Saved entries:
============
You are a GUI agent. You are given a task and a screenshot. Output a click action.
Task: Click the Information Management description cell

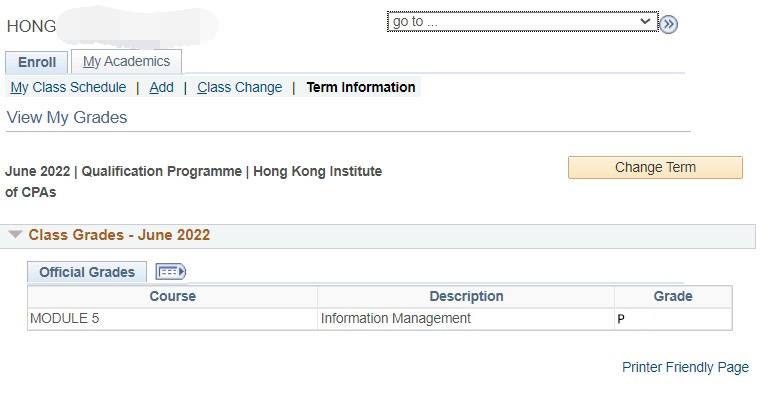tap(466, 319)
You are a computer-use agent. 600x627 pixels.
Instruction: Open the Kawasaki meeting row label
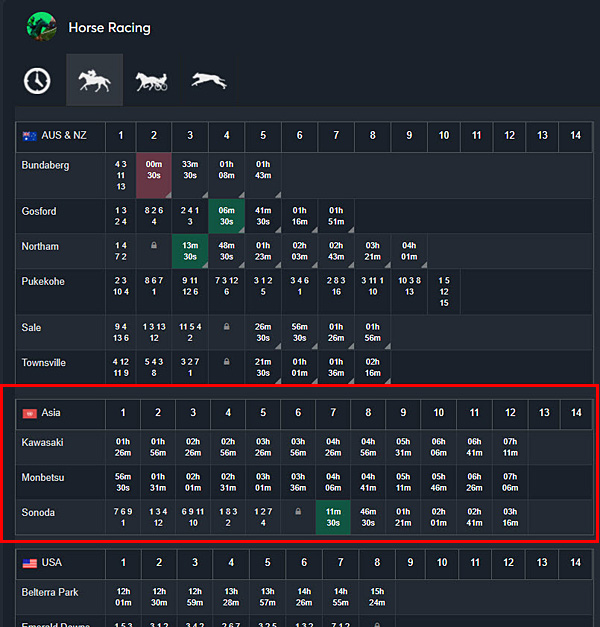42,443
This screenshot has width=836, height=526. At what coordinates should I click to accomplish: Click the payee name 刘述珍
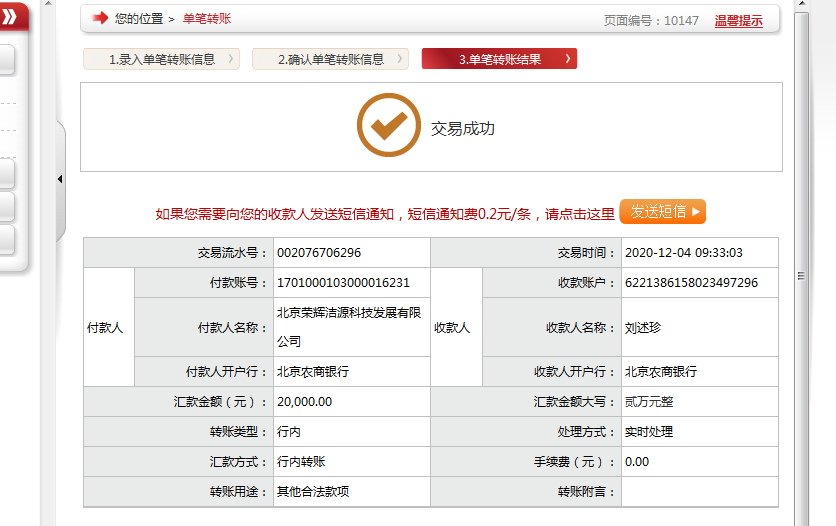point(644,327)
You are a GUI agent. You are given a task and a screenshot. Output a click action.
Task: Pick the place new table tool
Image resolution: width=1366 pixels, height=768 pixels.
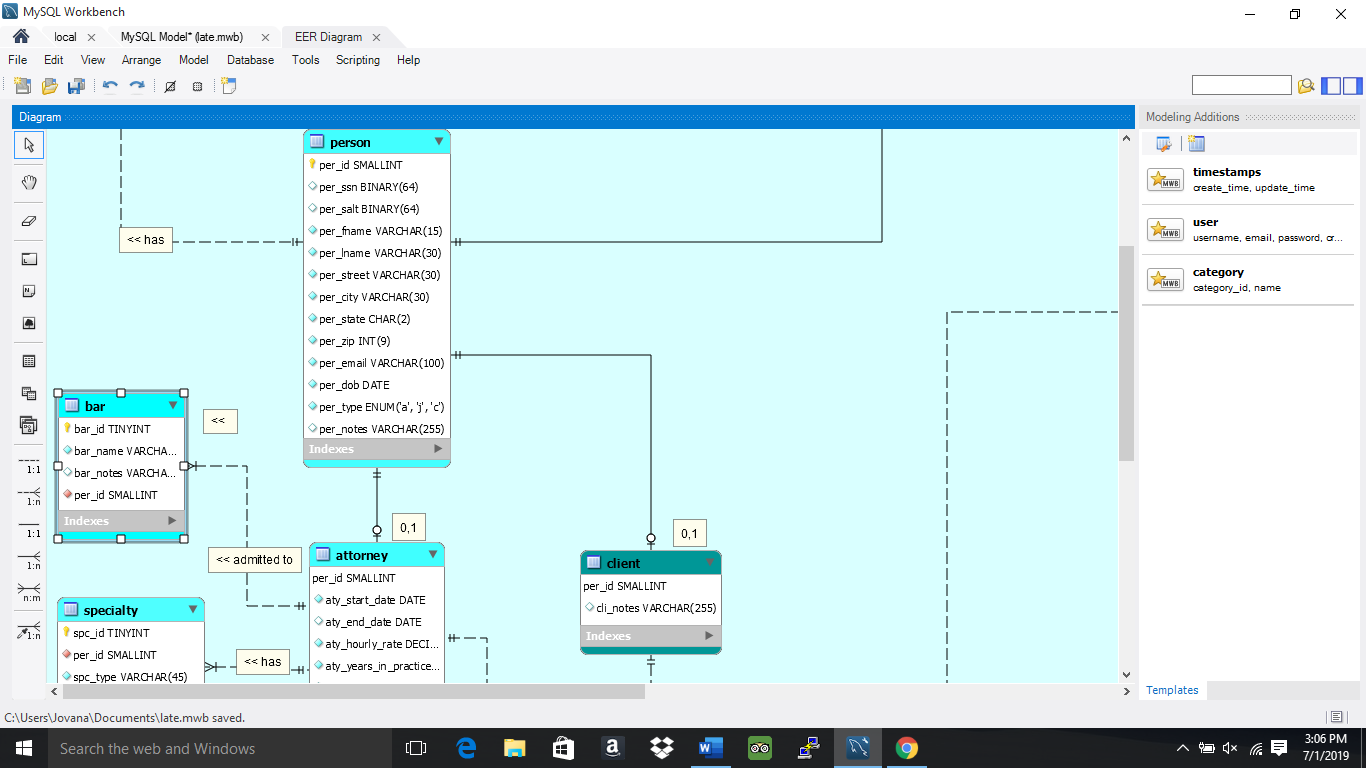[x=29, y=361]
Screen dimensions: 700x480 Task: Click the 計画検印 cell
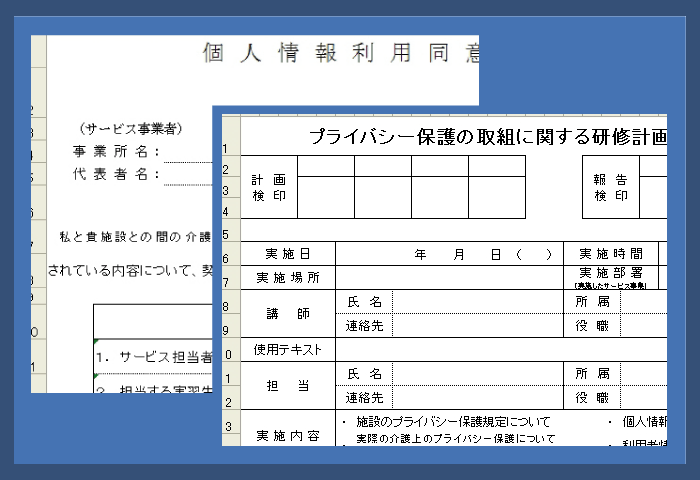[x=268, y=187]
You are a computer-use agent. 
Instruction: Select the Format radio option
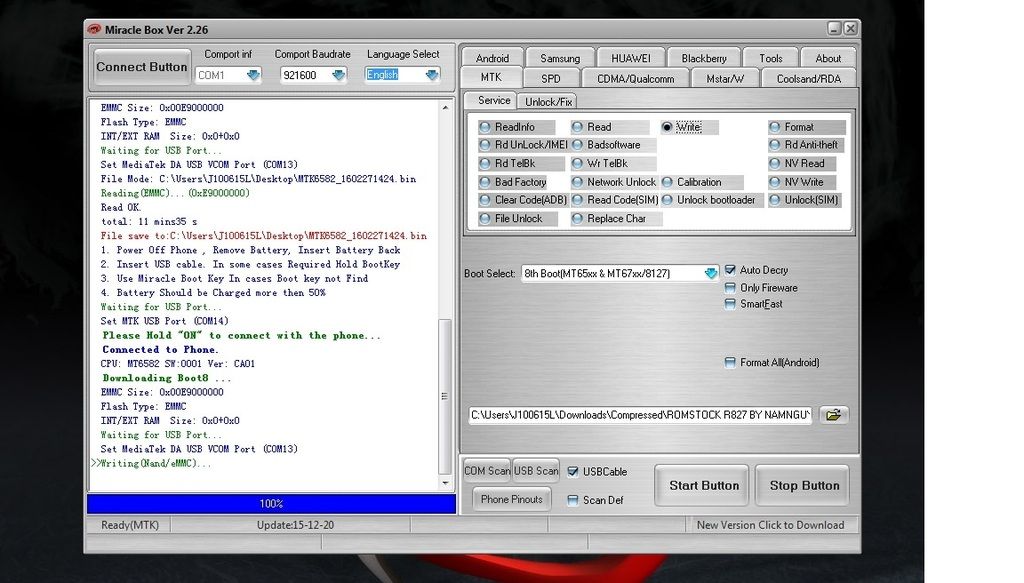[x=775, y=127]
============
▶ [Problem description]:
The required output is the lines from the one containing "Task: Pick the place new table tool" through the end of the data, printed exactly, with no pictures.

▶ [Exercise output]:
Task: Pick the place new table tool
Image resolution: width=1366 pixels, height=768 pixels.
[x=29, y=361]
Screen dimensions: 700x480 Task: Click the 計画検印 cell
[x=268, y=187]
You are a computer-use agent. 
Instruction: Select the Format radio option
[x=775, y=127]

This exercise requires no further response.